He was 73, although somehow it seemed as if the man and his music had been around forever.

Rapper Chuck D of Public Enemy called Brown's death "a seismic passing." Rolling Stones' Mick Jagger called it a "huge loss to music." ...

"Music is usually on the two and four, but I changed it to the one and three," Brown told E! Online in 2000. "I invented that beat."

Brown put his signature beat to use in "Get Up (I Feel Like Being a) Sex Machine," "It's a Man's Man's Man's World" and "The Payback," to reel off three more of his 100-plus hits on the R&B charts, most of which made Billboard's overall singles chart, too.

In the 1960s, Brown put his signature voice to the civil-rights movement, speaking out against rioting but declaring "Say It Loud (I'm Black and I'm Proud") in another hit song. After the assassination of Martin Luther King Jr., Look magazine asked if the iconic performer was the "most important black man in America?"

With legend status came the spoils: the Grammy Lifetime Achievement Award, presented in 1992; the Rhythm & Blues Foundation's Lifetime Achievement Award, presented in 1993; and the Kennedy Center Honor, presented in 2003, the same year as his 70th birthday.

To say Brown is in the Rock and Roll of Hall of Fame, too, doesn't cut it. He was in the original class of the Hall of Fame, circa 1986. Among his peerless peers: Chuck Berry, Ray Charles and Elvis Presley.
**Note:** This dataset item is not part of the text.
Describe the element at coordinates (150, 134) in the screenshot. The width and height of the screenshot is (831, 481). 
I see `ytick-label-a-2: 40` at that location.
And then, "The Accidental President" ...

Gerald R. Ford was a man of limited ambition who, through bizarre circumstances never before experienced by the country, achieved an office that others win through the greatest determination and calculation. The nation's 38th president, Ford wanted only to become speaker of the House. History had another place for him.
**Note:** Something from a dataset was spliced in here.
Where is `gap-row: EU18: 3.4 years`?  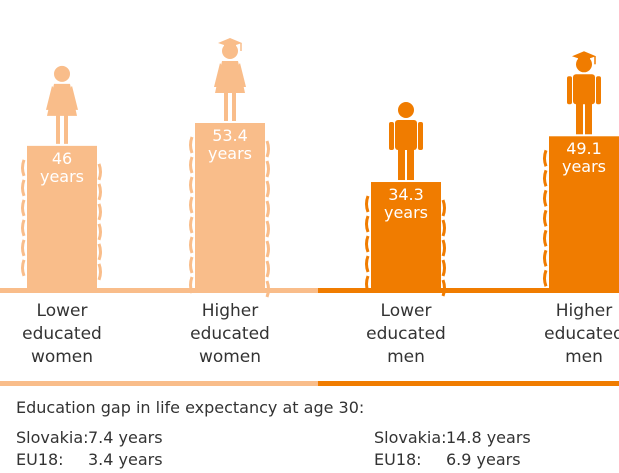
gap-row: EU18: 3.4 years is located at coordinates (90, 460).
Ford was comfortable in the House, representing a Michigan congressional district for 25 years, rising to Republican leader and working toward his dream of one day running the chamber, when President Nixon called. ...
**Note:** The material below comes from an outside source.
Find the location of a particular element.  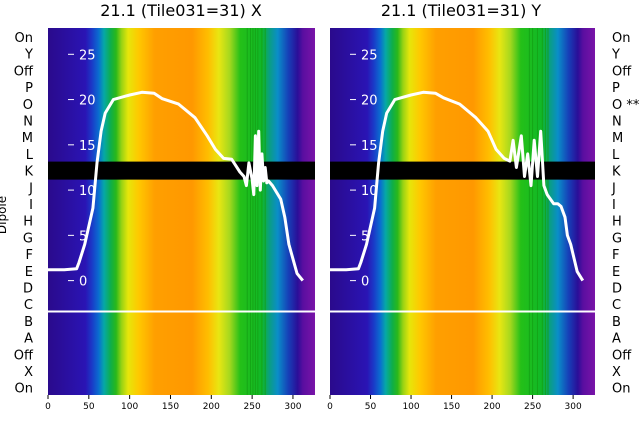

And so the man who did not covet the presidency, who never had sought national office and who wanted only to become the "head honcho" of the House, became president by chance — unlike many since who have devoted huge amounts of time and money in pursuit of the Oval Office.

"I have not campaigned either for the presidency or the vice presidency," Ford told the nation in his inaugural address on Aug. 9, 1974. "I have not sought this enormous responsibility, but I will not shirk it."

RIP to them both.

P.S. BaT will be on the road again beginning tomorrow night. Updates are possible, but questionable. Come Jan. 3, the holidays will be over, and hopefully, our lives will be back to semi-normal. If I don't see you before then, Happy New Year, everyone!